Written by Sarah Arnott

The Home Office has shortlisted four consortia for the £400m eBorders scheme, Computing can exclusively reveal.

Groups led by BT, EDS, Raytheon and T-Systems will go to the next stage of the competition to develop a system to link government agencies, travel industry systems and transport hubs. CSC and Fujitsu are out of the race.

eBorders is due to be up and running by 2010. It will log the details of everyone entering or leaving the country, check passenger details against government systems and grant or deny permission to enter the UK before travellers leave foreign soil.

The scheme is central to Labour’s security commitment. In a speech last week, Chancellor Gordon Brown said that Project Semaphore, the eBorders pilot, checked the details of six million passengers last year, and led to 140 arrests.

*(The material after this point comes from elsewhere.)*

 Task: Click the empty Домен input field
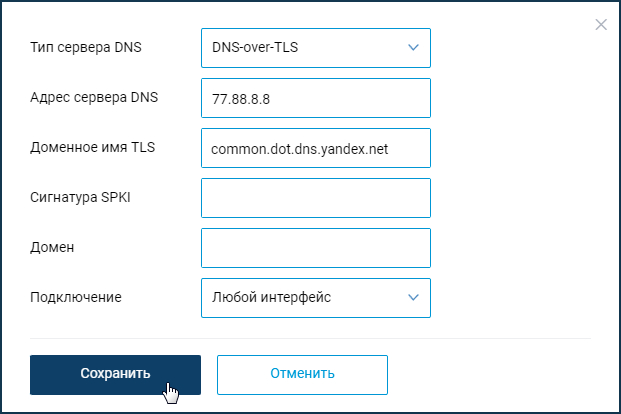(315, 248)
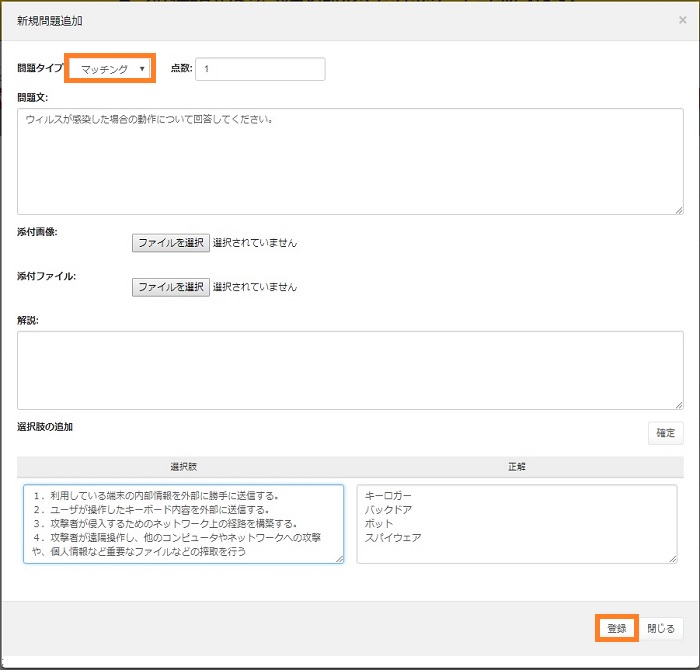Click the 選択肢 column header
700x670 pixels.
(183, 467)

eBorders is one of a series of major government IT schemes scheduled for the near future.

Many large IT suppliers are already heavily committed in the public sector – BT to the £6bn NHS scheme and EDS to the £4bn Defence Information Infrastructure, for example – prompting questions about the capacity of the supplier market to bid for, and deliver, so many huge, high-risk programmes concurrently.

‘We are expecting ID card procurement to start this year so the issues around capacity may well come up,’ said Nick Kalisperas, government programme director for supplier body Intellect.

‘We have confidence the industry will deliver on its commitments, but it is imperative that the government ensures the procurements are run effectively and do not incur unnecessary costs in either time or resources.’

The consortia bidding for eBorders are the BT Emblem group, including Lockheed Martin, LogicaCMG and HP; the EDS-led Aztec consortium with Atos Origin and Northrop Grumman; and the Raytheon-led Trusted Borders group, which includes Accenture, Detica and Serco. There are no details available about T-Systems’ subcontractors.

Georgina O’Toole, analyst at Ovum, says that defence suppliers such as Raytheon, Lockheed Martin and Northrop Grumman are increasingly likely to emerge in bids for more general public sector programmes.

‘Defence contractors are moving into the IT space as they will need other ways to increase revenues as the Ministry of Defence moves away from major equipment schemes,’ she said.